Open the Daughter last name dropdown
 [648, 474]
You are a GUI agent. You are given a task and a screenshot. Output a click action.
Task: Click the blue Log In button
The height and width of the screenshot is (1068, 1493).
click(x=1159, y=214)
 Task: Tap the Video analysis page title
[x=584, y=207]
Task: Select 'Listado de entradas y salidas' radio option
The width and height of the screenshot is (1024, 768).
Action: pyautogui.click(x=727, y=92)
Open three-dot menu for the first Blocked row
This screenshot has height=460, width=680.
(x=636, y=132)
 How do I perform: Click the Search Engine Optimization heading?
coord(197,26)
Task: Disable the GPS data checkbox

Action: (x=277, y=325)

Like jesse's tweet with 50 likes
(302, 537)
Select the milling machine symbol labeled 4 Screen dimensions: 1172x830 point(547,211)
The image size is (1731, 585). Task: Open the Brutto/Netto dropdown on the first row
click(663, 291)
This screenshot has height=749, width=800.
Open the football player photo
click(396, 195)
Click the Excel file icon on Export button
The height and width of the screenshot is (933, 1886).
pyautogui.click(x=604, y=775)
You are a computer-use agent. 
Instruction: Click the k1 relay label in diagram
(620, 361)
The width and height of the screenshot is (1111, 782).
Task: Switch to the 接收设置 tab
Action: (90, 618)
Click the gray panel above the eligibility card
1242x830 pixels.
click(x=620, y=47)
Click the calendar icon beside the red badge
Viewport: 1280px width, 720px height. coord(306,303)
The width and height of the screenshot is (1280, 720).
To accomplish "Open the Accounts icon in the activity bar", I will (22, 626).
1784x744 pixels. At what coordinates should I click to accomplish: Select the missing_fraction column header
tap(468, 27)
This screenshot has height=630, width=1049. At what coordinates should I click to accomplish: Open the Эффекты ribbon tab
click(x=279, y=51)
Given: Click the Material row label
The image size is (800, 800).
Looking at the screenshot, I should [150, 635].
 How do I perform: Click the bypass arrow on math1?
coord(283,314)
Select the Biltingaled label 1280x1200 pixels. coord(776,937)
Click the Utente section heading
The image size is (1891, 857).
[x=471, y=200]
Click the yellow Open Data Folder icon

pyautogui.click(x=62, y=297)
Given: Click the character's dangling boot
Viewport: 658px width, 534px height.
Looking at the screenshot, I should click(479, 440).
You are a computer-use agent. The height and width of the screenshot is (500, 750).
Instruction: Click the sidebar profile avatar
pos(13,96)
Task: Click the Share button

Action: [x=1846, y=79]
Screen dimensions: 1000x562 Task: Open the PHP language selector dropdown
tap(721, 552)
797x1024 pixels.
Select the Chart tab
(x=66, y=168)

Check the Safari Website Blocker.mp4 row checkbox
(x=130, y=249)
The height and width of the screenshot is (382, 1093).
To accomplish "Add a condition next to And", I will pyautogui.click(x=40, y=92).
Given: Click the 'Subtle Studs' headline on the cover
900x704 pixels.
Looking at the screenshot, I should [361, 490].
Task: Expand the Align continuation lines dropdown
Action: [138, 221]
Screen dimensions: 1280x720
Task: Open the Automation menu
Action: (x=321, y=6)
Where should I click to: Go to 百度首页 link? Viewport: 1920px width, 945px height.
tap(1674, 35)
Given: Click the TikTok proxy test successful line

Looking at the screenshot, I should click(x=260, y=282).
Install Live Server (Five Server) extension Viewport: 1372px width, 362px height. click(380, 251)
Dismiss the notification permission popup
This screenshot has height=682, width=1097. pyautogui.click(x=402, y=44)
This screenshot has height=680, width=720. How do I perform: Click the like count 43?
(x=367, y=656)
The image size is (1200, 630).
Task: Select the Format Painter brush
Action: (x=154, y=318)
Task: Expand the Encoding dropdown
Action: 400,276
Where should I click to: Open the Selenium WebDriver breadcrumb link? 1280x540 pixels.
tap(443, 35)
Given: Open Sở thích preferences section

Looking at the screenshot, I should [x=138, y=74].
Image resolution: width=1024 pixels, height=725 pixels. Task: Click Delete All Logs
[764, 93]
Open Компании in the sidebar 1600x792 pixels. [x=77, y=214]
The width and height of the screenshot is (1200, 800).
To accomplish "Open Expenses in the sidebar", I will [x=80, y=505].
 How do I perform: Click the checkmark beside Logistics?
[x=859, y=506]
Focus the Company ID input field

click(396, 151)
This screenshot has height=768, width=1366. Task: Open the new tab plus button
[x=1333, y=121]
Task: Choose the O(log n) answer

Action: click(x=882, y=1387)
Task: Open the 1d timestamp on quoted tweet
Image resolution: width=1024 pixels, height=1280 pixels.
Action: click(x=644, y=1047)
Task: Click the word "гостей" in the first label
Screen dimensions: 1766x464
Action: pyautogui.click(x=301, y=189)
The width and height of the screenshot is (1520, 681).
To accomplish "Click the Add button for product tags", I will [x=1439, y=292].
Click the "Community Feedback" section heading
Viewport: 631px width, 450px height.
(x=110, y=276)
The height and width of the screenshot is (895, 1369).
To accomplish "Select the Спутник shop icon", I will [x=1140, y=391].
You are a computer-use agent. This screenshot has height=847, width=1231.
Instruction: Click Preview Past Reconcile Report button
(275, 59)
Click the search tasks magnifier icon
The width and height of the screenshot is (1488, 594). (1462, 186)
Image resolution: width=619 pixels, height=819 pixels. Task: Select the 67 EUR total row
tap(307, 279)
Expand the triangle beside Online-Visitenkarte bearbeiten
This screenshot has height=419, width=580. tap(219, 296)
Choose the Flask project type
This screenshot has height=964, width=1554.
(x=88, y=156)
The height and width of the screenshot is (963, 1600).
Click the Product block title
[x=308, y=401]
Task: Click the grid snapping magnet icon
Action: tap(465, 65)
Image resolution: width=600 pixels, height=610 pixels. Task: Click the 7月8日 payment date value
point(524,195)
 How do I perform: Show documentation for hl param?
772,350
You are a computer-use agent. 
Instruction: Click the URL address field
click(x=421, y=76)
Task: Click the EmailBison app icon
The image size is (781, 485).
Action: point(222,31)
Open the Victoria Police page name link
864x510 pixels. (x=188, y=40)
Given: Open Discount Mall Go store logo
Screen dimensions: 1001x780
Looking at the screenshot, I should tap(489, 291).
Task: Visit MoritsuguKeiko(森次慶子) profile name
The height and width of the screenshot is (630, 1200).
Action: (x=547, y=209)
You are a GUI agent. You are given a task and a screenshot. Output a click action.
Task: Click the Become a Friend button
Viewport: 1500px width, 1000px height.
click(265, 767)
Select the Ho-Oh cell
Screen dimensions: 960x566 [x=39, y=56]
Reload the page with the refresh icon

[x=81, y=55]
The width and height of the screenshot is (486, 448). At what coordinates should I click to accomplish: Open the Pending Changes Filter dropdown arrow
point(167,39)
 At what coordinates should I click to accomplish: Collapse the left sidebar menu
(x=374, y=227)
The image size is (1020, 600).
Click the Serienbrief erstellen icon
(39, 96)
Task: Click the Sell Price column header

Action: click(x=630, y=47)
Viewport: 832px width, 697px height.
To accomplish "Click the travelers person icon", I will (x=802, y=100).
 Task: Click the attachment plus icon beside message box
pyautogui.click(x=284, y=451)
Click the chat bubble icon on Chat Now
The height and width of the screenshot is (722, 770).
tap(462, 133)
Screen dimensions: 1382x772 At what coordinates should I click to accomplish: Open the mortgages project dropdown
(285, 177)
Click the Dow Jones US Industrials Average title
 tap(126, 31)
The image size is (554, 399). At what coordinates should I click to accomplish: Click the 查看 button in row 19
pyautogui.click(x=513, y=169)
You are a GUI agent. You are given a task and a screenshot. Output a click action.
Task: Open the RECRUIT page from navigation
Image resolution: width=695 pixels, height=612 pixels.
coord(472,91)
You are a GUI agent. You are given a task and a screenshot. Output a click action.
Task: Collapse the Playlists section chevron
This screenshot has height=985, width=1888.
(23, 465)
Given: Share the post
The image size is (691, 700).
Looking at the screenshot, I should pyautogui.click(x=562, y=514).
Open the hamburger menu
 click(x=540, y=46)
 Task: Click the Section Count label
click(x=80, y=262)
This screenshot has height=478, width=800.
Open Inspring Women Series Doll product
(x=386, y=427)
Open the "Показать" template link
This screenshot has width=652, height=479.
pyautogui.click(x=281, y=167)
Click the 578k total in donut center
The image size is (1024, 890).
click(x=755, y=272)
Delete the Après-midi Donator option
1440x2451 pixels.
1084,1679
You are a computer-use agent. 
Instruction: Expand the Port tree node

YOUR ASSIGNMENT
Check the listing above for "will". Show every line where it turns up.

TASK ANSWER
To accomplish "Open the Accounts icon in the activity bar", I will (22, 626).
To accomplish "Add a condition next to And", I will pyautogui.click(x=40, y=92).
To accomplish "Open Expenses in the sidebar", I will [x=80, y=505].
To accomplish "Click the Add button for product tags", I will [x=1439, y=292].
To accomplish "Select the Спутник shop icon", I will [x=1140, y=391].
To accomplish "Click the travelers person icon", I will (x=802, y=100).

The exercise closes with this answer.